Right now today John and I went to the temple to pray.  [To the congregation] Who's going to be John for me? [Get a John from the congregation]
We went into town through the Beautiful Gate.
Elizabeth:  Oh I know just the people [she selects a pair and gets them to stand as the gate]
Peter:  [Speaking to the "gate"] Now you'll have to look Beautiful.  I know it'll take all your acting skills but try your best for me.
There was a beggar by the gate. I need a little beggar? Who would like to be the beggar? [selects beggar] Now he was begging becausse he was lame his legs didn't work so he needed his friends to carry him there [select friends who bring lame beggar on-stage to the gate].
Right.  [To the beggar] You just need to do whatever I say you do OK?
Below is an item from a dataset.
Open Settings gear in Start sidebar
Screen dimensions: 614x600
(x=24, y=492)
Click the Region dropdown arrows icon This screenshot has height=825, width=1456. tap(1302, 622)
So - me and John were on our way to the temple to pray. When we get to the Beautiful Gate this beggar said to us: “Spare any change sir?”. [Beggar repeats]
Elizabeth:  Well that was a waste of time.  You never carry any cash!
Peter:  Yes. Thank you Liz.  It just so happens that on this occasion I didn't have any money. And neither did John. I looked at John. And he looked at me. And I knew what he were thinking. And he knew that I knew what I were thinking and … oh I’m not starting that again.. We were thinking: What would Jesus do? So we both looked straight at the beggar and I said to him, Look!
And he said,  "No my name’s Charlie." [Beggar repeats]
Right Ok Charlie says I.  I haven't got any money.  But want I have got I'm very happy to give you.  In the name of Jesus Christ – walk!
And up he jumped [beggar just needs to copy each action described by Peter]
Then he swayed a bit.
Found his balance.
Then he shouted Yippee.
And he started walking,
And running.
And leaping.
And doing star-jumps.
And double back-flips with a somersault.  [to beggar] No don't try that one lad. [to everyone] He was just so happy!
Elizabeth:  I should say! Peter that's wonderful
Peter:  I know – then everyone rushed forward to see what was happening [looks at congregation who presumably stay firmly in their seats]. I said everyone rushed forward.... oh never mind ... Suit yourselves.
The important thing was I got the chance to tell everyone about Jesus and that it was Jesus who had healed the man.
Elizabeth:  I thought you healed him Peter?
Peter:  No. Well yes…but not really. Really it was Jesus. It was like I said to you before being filled with the Holy Spirit means you have the power of Jesus living in you – so that you can do what he would've done.  It sort of means Jesus can be in lots of places at once. I think. Anyway that's what happened ... [to helpers] thank you everyone you can go and sit down.
Dave:  Excuse me…
Peter:  Who are you? And what are you doing in my kitchen?
Dave:  Er…that's a bit complicated.  Can I ask you a couple questions…
[Ad libbed interview with Peter (to focus on having faith)]
Dave:  Well thank you.
Elizabeth:  Now that you two have stopped gassing.  Can I get the kettle on I'm dying for a cuppa and I've got a roomful of guests to serve.